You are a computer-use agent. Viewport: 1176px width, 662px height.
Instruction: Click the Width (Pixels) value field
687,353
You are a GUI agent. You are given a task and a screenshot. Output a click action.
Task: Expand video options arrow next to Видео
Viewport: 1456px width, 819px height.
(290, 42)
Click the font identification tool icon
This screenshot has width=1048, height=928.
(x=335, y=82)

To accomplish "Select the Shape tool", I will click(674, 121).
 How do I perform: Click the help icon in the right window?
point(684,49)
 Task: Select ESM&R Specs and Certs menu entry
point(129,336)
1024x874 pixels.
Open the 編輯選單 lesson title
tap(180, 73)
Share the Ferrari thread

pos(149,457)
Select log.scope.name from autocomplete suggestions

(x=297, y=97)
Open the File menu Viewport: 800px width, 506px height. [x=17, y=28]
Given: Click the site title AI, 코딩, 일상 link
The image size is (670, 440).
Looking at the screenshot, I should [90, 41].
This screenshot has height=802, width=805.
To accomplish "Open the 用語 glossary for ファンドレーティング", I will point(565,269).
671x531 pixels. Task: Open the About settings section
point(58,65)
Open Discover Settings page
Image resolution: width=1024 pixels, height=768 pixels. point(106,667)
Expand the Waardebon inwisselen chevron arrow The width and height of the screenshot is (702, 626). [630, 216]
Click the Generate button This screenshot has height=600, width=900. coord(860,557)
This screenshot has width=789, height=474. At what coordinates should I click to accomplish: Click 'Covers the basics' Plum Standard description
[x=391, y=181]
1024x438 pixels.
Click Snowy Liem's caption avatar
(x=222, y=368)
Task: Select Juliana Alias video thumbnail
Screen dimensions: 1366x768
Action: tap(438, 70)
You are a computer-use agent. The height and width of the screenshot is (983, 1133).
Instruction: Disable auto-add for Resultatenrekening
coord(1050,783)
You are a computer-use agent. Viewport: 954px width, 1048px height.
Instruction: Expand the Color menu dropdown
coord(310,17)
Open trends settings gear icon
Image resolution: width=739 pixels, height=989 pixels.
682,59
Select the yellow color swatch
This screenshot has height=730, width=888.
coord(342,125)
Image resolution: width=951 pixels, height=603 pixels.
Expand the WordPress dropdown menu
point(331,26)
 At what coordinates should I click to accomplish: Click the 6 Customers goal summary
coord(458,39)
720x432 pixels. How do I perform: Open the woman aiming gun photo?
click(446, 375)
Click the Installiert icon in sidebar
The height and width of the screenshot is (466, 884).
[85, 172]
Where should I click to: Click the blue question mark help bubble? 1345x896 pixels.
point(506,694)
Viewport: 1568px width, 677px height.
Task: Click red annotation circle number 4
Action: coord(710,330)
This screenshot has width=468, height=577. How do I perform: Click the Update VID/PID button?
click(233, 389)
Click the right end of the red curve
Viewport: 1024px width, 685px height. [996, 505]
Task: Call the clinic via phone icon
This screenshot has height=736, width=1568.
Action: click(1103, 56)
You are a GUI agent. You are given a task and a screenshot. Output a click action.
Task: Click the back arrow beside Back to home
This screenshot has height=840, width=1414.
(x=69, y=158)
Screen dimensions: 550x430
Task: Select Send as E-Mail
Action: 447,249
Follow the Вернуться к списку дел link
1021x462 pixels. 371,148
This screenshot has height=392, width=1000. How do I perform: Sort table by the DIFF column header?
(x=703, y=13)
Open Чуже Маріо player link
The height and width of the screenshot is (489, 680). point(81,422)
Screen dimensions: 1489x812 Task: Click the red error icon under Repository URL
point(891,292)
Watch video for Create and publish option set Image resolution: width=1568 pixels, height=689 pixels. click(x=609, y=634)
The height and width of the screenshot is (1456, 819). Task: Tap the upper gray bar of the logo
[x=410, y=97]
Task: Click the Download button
————————
## Activity
Write the records out again, character for character.

## Result for this exercise
You are a computer-use agent. Viewport: 1176px width, 662px height.
Instruction: Click the Width (Pixels) value field
687,353
You are a GUI agent. You are given a task and a screenshot. Output a click action.
Task: Expand video options arrow next to Видео
Viewport: 1456px width, 819px height.
(290, 42)
Click the font identification tool icon
This screenshot has width=1048, height=928.
(x=335, y=82)

To accomplish "Select the Shape tool", I will click(674, 121).
 How do I perform: Click the help icon in the right window?
point(684,49)
 Task: Select ESM&R Specs and Certs menu entry
point(129,336)
1024x874 pixels.
Open the 編輯選單 lesson title
tap(180, 73)
Share the Ferrari thread

pos(149,457)
Select log.scope.name from autocomplete suggestions

(x=297, y=97)
Open the File menu Viewport: 800px width, 506px height. [x=17, y=28]
Given: Click the site title AI, 코딩, 일상 link
The image size is (670, 440).
Looking at the screenshot, I should [90, 41].
This screenshot has height=802, width=805.
To accomplish "Open the 用語 glossary for ファンドレーティング", I will point(565,269).
671x531 pixels. Task: Open the About settings section
point(58,65)
Open Discover Settings page
Image resolution: width=1024 pixels, height=768 pixels. point(106,667)
Expand the Waardebon inwisselen chevron arrow The width and height of the screenshot is (702, 626). [630, 216]
Click the Generate button This screenshot has height=600, width=900. coord(860,557)
This screenshot has width=789, height=474. At what coordinates should I click to accomplish: Click 'Covers the basics' Plum Standard description
[x=391, y=181]
1024x438 pixels.
Click Snowy Liem's caption avatar
(x=222, y=368)
Task: Select Juliana Alias video thumbnail
Screen dimensions: 1366x768
Action: tap(438, 70)
You are a computer-use agent. The height and width of the screenshot is (983, 1133).
Instruction: Disable auto-add for Resultatenrekening
coord(1050,783)
You are a computer-use agent. Viewport: 954px width, 1048px height.
Instruction: Expand the Color menu dropdown
coord(310,17)
Open trends settings gear icon
Image resolution: width=739 pixels, height=989 pixels.
682,59
Select the yellow color swatch
This screenshot has height=730, width=888.
coord(342,125)
Image resolution: width=951 pixels, height=603 pixels.
Expand the WordPress dropdown menu
point(331,26)
 At what coordinates should I click to accomplish: Click the 6 Customers goal summary
coord(458,39)
720x432 pixels. How do I perform: Open the woman aiming gun photo?
click(446, 375)
Click the Installiert icon in sidebar
The height and width of the screenshot is (466, 884).
[85, 172]
Where should I click to: Click the blue question mark help bubble? 1345x896 pixels.
point(506,694)
Viewport: 1568px width, 677px height.
Task: Click red annotation circle number 4
Action: coord(710,330)
This screenshot has width=468, height=577. How do I perform: Click the Update VID/PID button?
click(233, 389)
Click the right end of the red curve
Viewport: 1024px width, 685px height. [996, 505]
Task: Call the clinic via phone icon
This screenshot has height=736, width=1568.
Action: click(1103, 56)
You are a GUI agent. You are given a task and a screenshot. Output a click action.
Task: Click the back arrow beside Back to home
This screenshot has height=840, width=1414.
(x=69, y=158)
Screen dimensions: 550x430
Task: Select Send as E-Mail
Action: 447,249
Follow the Вернуться к списку дел link
1021x462 pixels. 371,148
This screenshot has height=392, width=1000. How do I perform: Sort table by the DIFF column header?
(x=703, y=13)
Open Чуже Маріо player link
The height and width of the screenshot is (489, 680). point(81,422)
Screen dimensions: 1489x812 Task: Click the red error icon under Repository URL
point(891,292)
Watch video for Create and publish option set Image resolution: width=1568 pixels, height=689 pixels. click(x=609, y=634)
The height and width of the screenshot is (1456, 819). Task: Tap the upper gray bar of the logo
[x=410, y=97]
Task: Click the Download button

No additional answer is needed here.